When designing a building or structure, architects, engineers and designers have to consider climate change, the ever-changing environmental condition of the world, so that a building can function properly. Such considerations would include the local climate and their design parameters, ensuring that their design can withstand temperatures, rain, snow, wind, and even geological disasters such as tsunamis, earthquakes, and hail.
However, nature can choose to be ruthless and cause these parameters to exceed, which results in a chance that some aspects, if not the entirety, of the design to fail. For instance, buildings can be designed to withstand strong winds. However, when an unexpected and powerful wind blows, it may tear off roof tiles or even the majority of the roof. Or an extremely heavy downpour may cause houses to flood their basements. Unfortunately, these are to be expected and, in some instances, cannot be entirely avoided. Still, such damages can be repaired, and extra measures can be taken to reduce the likelihood of the same event occurring again.
But climate change is a cause for concern. As the climate worsens, the design parameters will be far more exceeded, perhaps with a higher frequency. There will be permanent changes in the environment, such as an increase in temperature and humidity. It could also be likely that lesser occurring events might become a frequent occurrence.
As climate change continues, temperature and humidity will increase, and houses may heat up faster, resulting in overheating. An increased humidity could also provide insects, such as termites, with a new home to live in, which could pose a serious threat to homes by damaging them, or mosquitos that irritate people more than they already are.
How increased humidity compromises reinforced steel by rusting the steel rods in the concrete. (Photo credits: https://civildigital.com/effects-corrosion-reinforcement-signs-preventive-measures/)
Another effect of increasing humidity is how it affects reinforced concrete. Rising humidity can cause reinforced concrete to lose its strength and durability by reducing its compressive strength and allowing microbial growth due to moisture. Furthermore, as humidity increases, so do pH levels, which will compromise both the integrity of the concrete and its adhesive bonds. While a hotter environment results in concrete drying faster, it also causes the concrete to be weaker and porous.
Flooding may occur more often due to the planet heating up, which may cause flooding of homes and thereby the abandonment of homes and stronger winds and rains, which could severely damage the cladding of houses and lead to leaking issues in homes.
Another effect of the increase in global temperatures is how heat expands materials, especially metals. Since metals are the structural foundation of a building or structure, if heated and expanded past the design parameters, it could cause buckling and result in shaking, especially if the building is a skyscraper. Aside from material expansion, high heat can cause materials to melt, such as tar, resulting in a softer surface on the road, which might cause accidents for both pedestrians and vehicles.

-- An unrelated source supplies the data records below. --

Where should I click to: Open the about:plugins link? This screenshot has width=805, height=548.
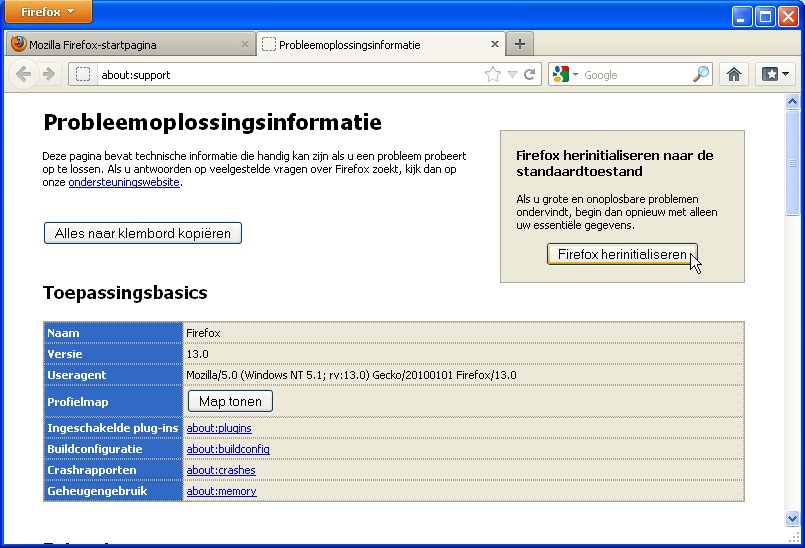click(219, 428)
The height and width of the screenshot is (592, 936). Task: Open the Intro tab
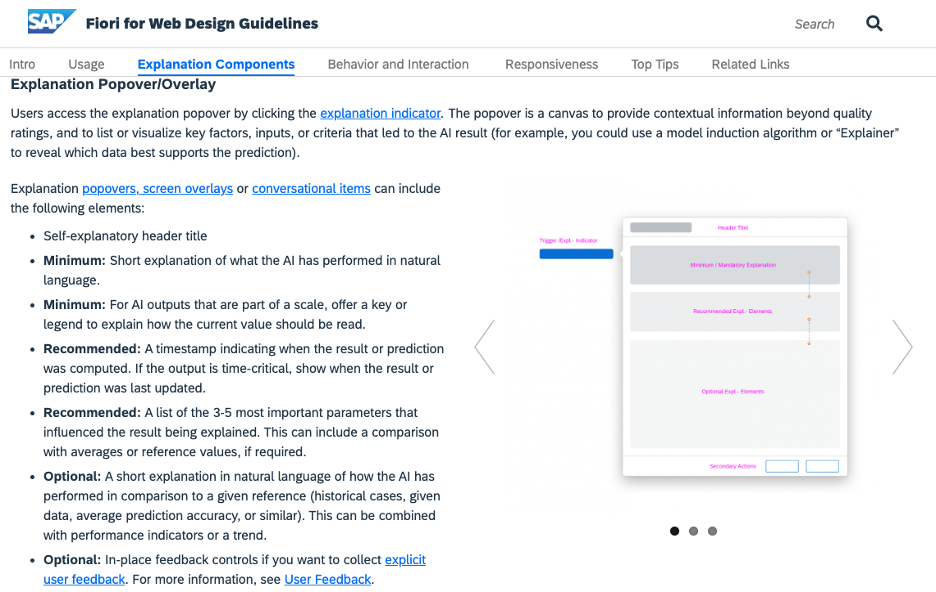[22, 64]
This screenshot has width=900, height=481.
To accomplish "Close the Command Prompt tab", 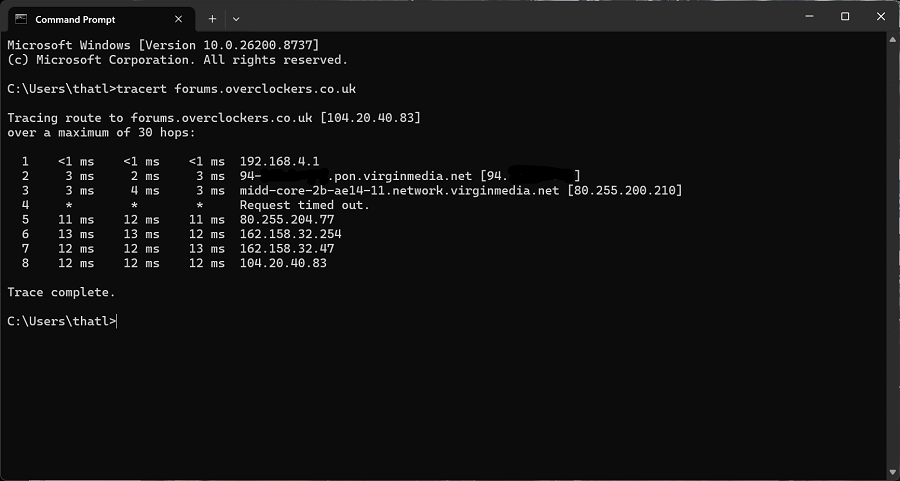I will 179,19.

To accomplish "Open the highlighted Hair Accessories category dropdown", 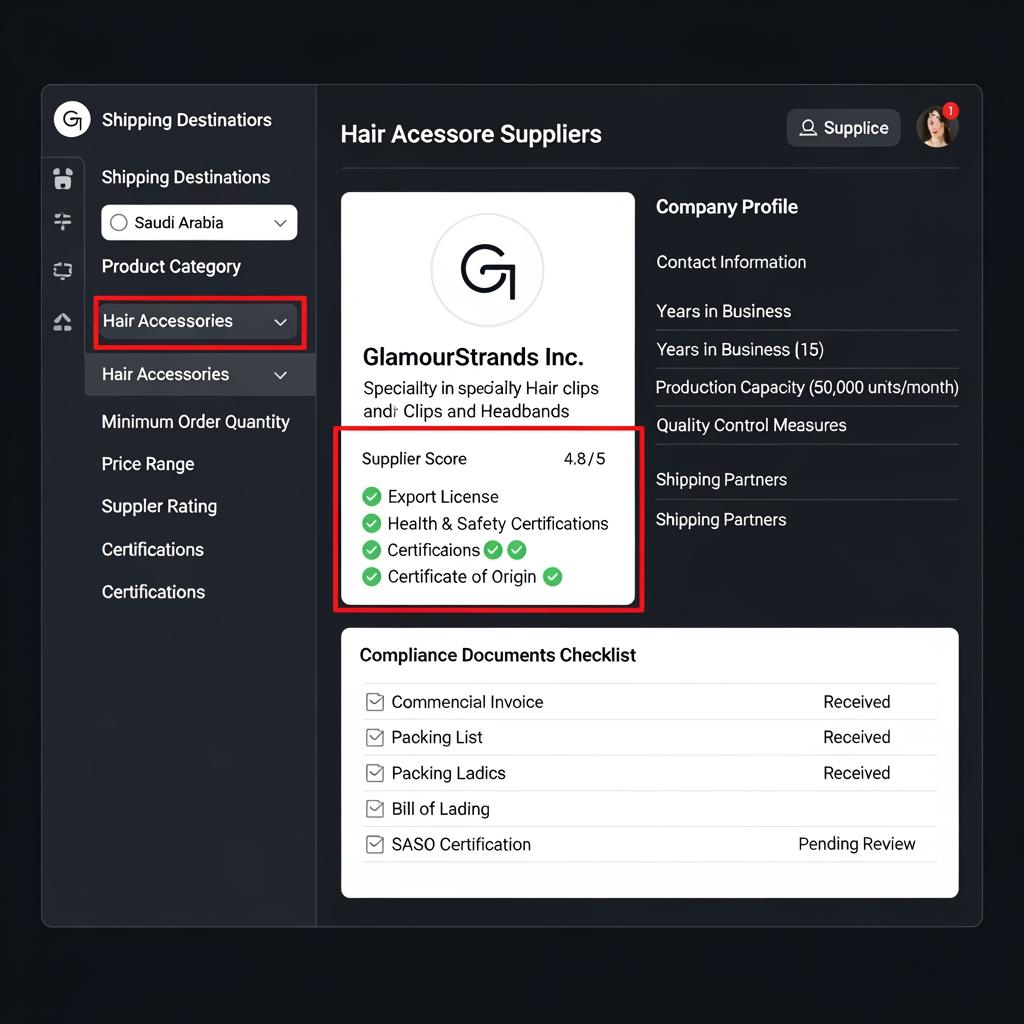I will point(199,322).
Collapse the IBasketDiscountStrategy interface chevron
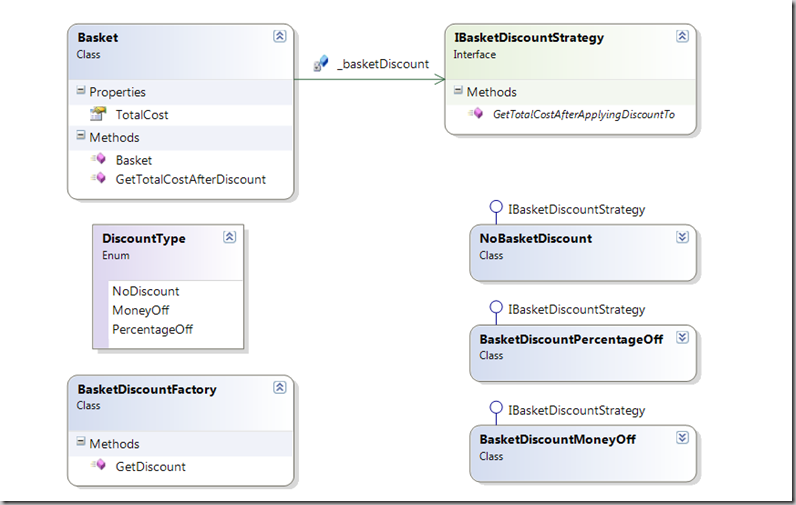The width and height of the screenshot is (796, 505). [682, 37]
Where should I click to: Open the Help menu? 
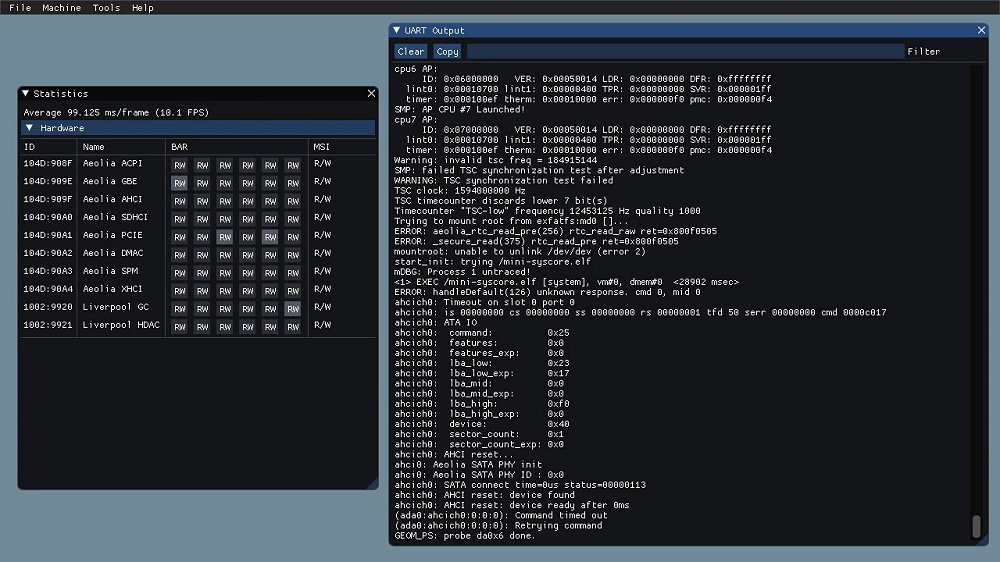143,8
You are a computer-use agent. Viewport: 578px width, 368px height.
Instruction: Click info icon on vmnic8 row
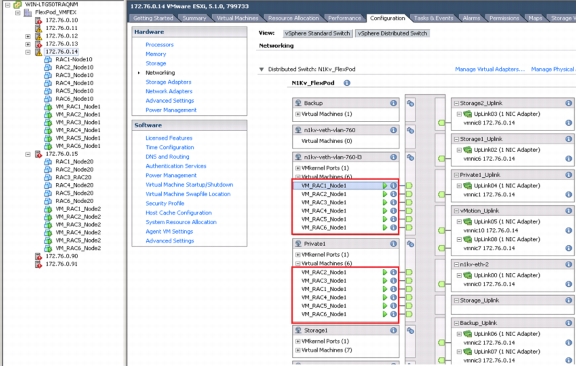click(x=568, y=123)
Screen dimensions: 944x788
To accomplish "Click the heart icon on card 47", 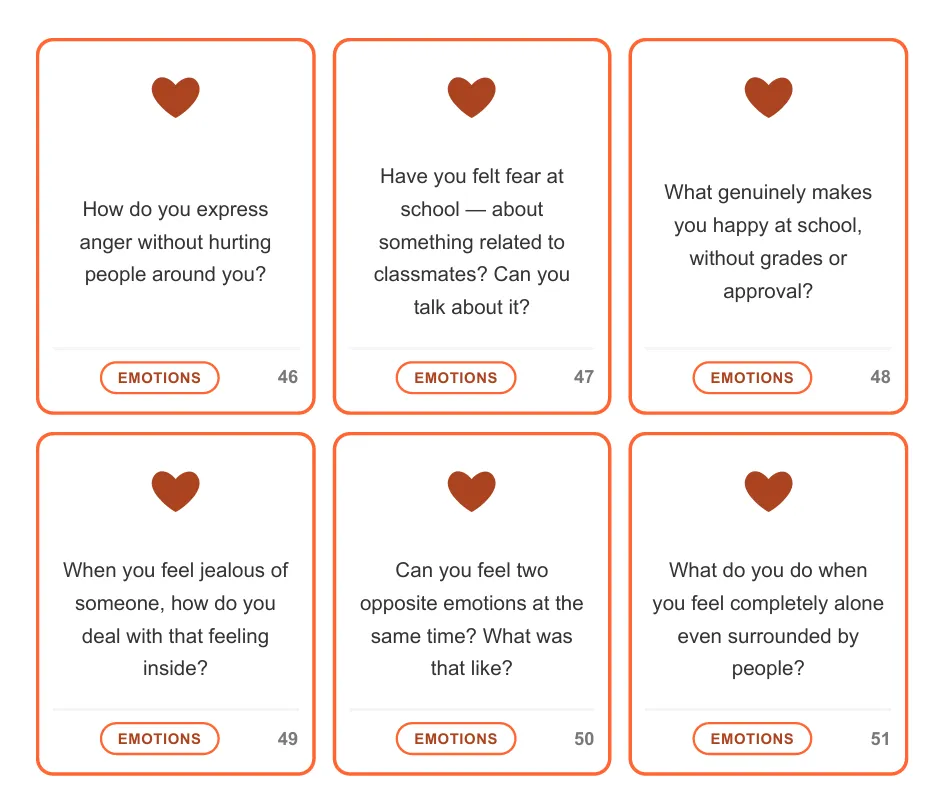I will (471, 97).
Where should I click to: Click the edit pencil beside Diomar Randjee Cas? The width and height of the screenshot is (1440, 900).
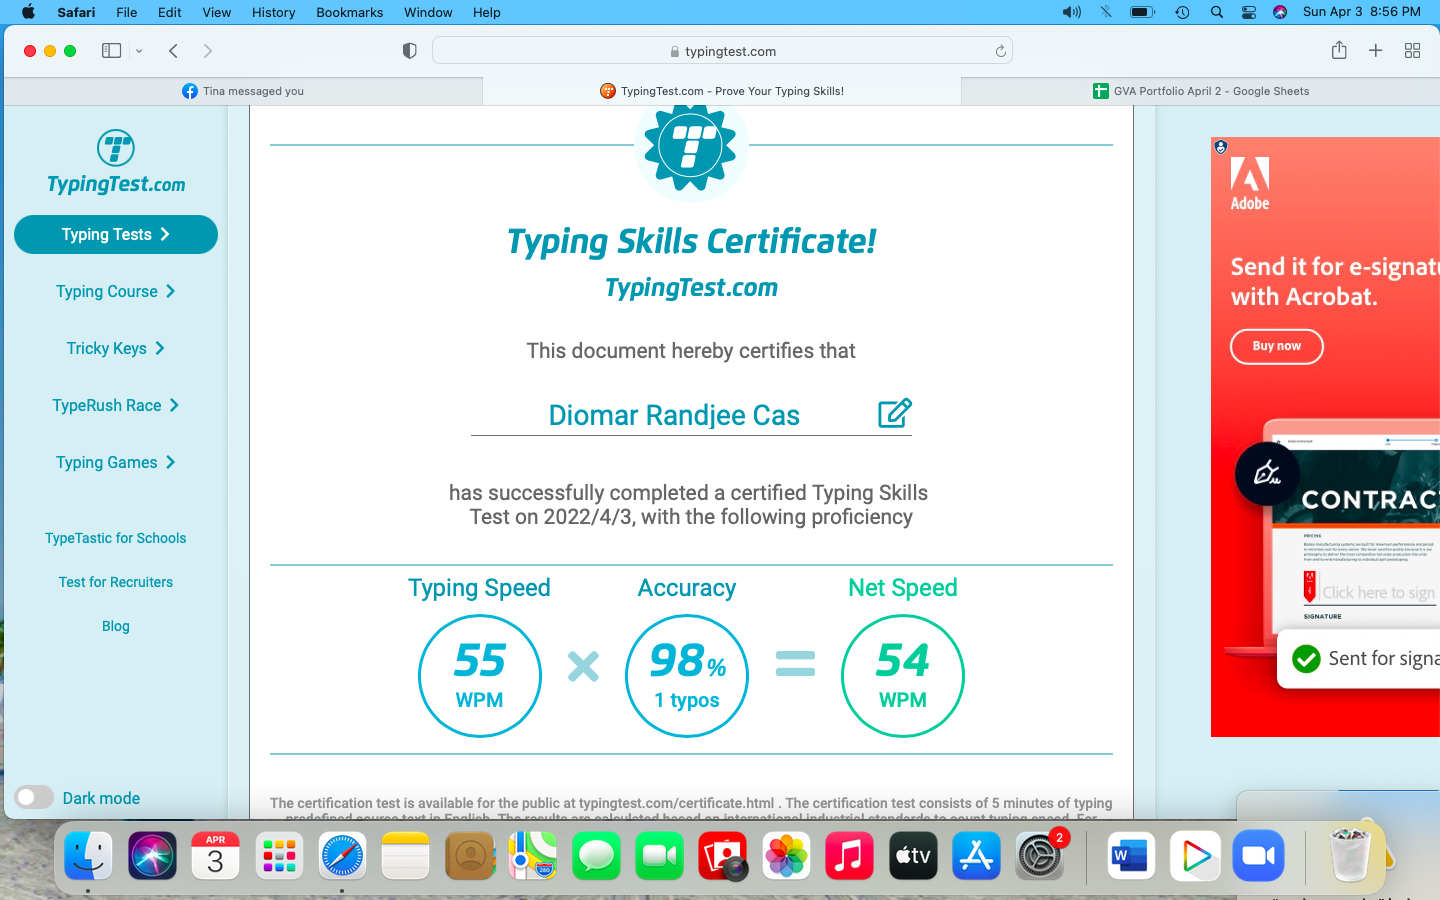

A crooked building that resulted from subsidence. (Photo credits: https://www.mirror.co.uk/news/weird-news/britains-drunkest-pub-tipsy-looking-tavern-4907604 )
In addition, an increase in subsidence occurrences is another effect of increasing global temperature. The ground a structure is built upon gives way, causing cracks in the structure and perhaps even collapse, primarily when the clay soil absorbs water and swells, then hardens when it dries. Subsidence can and may get worse with changing rainfall patterns.
Furthermore, coastal buildings are susceptible to more rusting by being exposed to the chloride in seawater and moisture in the surrounding air, which carries more salt content.
Whether the connection between climate change and current architecture is true or coincidence, it is a good warning of how fragile buildings are in the face of nature. Modern architecture may very well fall victim to climate change much easier compared to traditional architecture. The only way we can tackle the situation is to adapt and change the design of parameters. For existing buildings, retrofit them. For new and upcoming buildings, construct them in a way that they can withstand the current climate change and the future patterns. The sooner this happens, the safer and better it is.
As the climate changes, the frequency, strength and duration of extreme weather events are expected to increase. Architects, engineers, and designers will need to re-evaluate their standard practices for the design, construction, and operation of buildings. While buildings are affected by climate change, they are also a significant contributor to the change as they consume a lot of power. Architecture 2030, a commercial organization, stated that buildings contribute 40% of greenhouse gas emissions, thus targeting carbon reduction. The sooner this is done, the faster the negative impacts of natural hazards like hurricanes, heatwaves and flooding.
As society continues to work towards green and sustainable buildings and structures, where can we get the materials and resources to upgrade existing buildings to adapt to climate change, and how would we start on sustainable design and invest in training future architects, engineers and designers?